The Stubbornness of Happiness
If there’s an upside to America’s down mood, it’s that happiness and the ways we pursue it are so wonderfully adaptive. The country has been at this kind of societal inflection point before — many times before, really — and we’ve come through it with our spirit intact. Think we’re in psychic crisis now? Try the existential crisis of the Civil War, which eventually led to rebuilding and reconciliation, peace and prosperity. Think overleveraged homes and lack of mobility spell the end today? Try the Great Depression. The rise of industrial America, which we usually think of as a good thing, probably felt a lot like our era does now to the workers back then, as people who really wanted to make money left the frontiers and poured into manufacturing centers. It was the end of homesteading and the beginning of clock punching, which seemed terrible, except that clock punching eventually made a lot of people rich or at least richer than they had been.
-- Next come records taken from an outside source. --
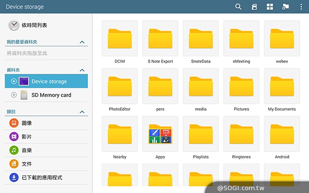Open the DCIM folder
Image resolution: width=309 pixels, height=193 pixels.
(120, 42)
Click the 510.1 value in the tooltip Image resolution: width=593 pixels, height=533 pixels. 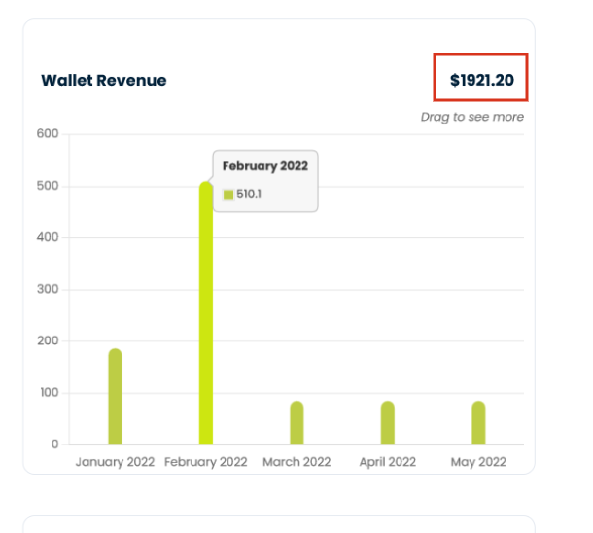[x=249, y=195]
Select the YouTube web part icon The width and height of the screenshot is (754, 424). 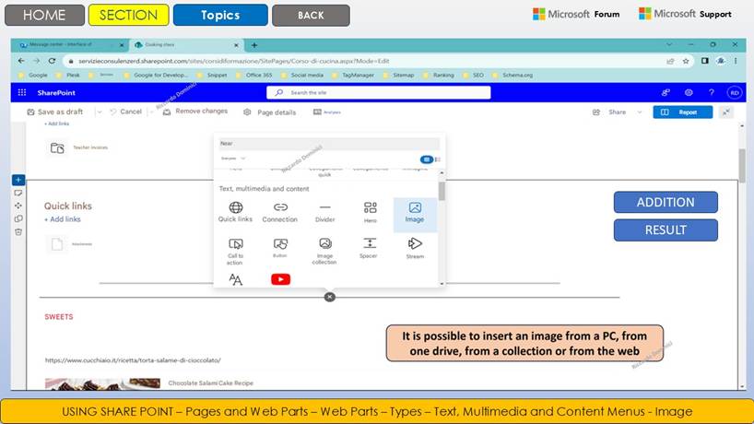point(280,279)
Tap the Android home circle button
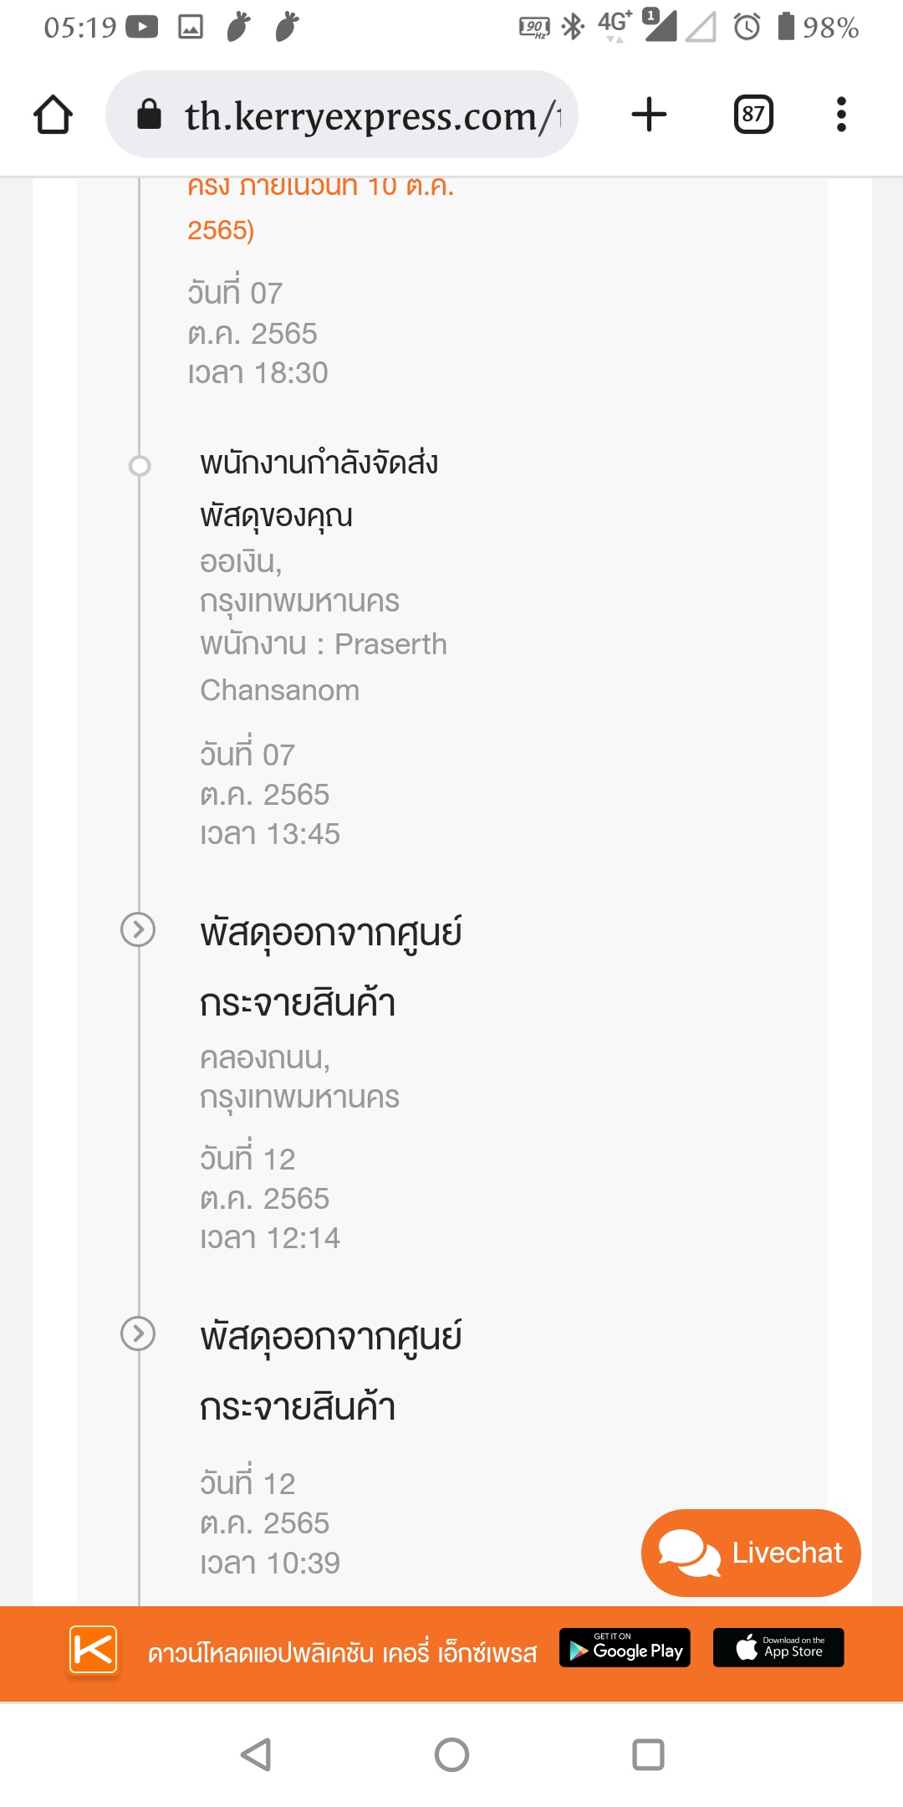The width and height of the screenshot is (903, 1807). [x=452, y=1754]
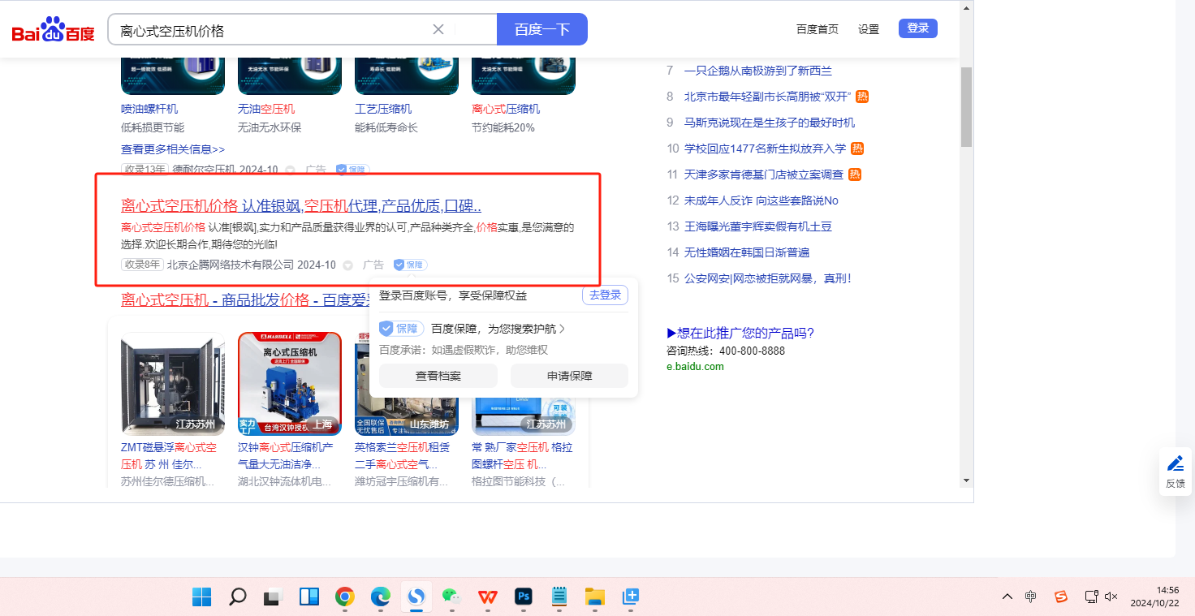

We’re adapting in similar ways now. Steel mills close and tech start-ups open; old media falters and new media emerges. None of it is easy; it’s called disruption for a reason. But if the settler gazing out over 1,000 pristine acres felt that delicious frisson of neurotransmitters churning a century or two ago, why shouldn’t the entrepreneur drafting a business plan or the Web designer preparing to launch a site experience the same thing?

No American simply inherits happiness by dint of genes or birthplace or a brain set to sunny. Happiness, for a culture, is more like a vital sign, the temperature and heart rate of a nation. Like all vital signs, it can fluctuate. But like all vital signs, it has a set point, a level to which it strives to return. America’s happiness set point has long been high and healthy — a simple gift of biology, history and environment maybe but a gift all the same. In our own loud and messy way, we’ve always worked to make the most of it, and we probably always will.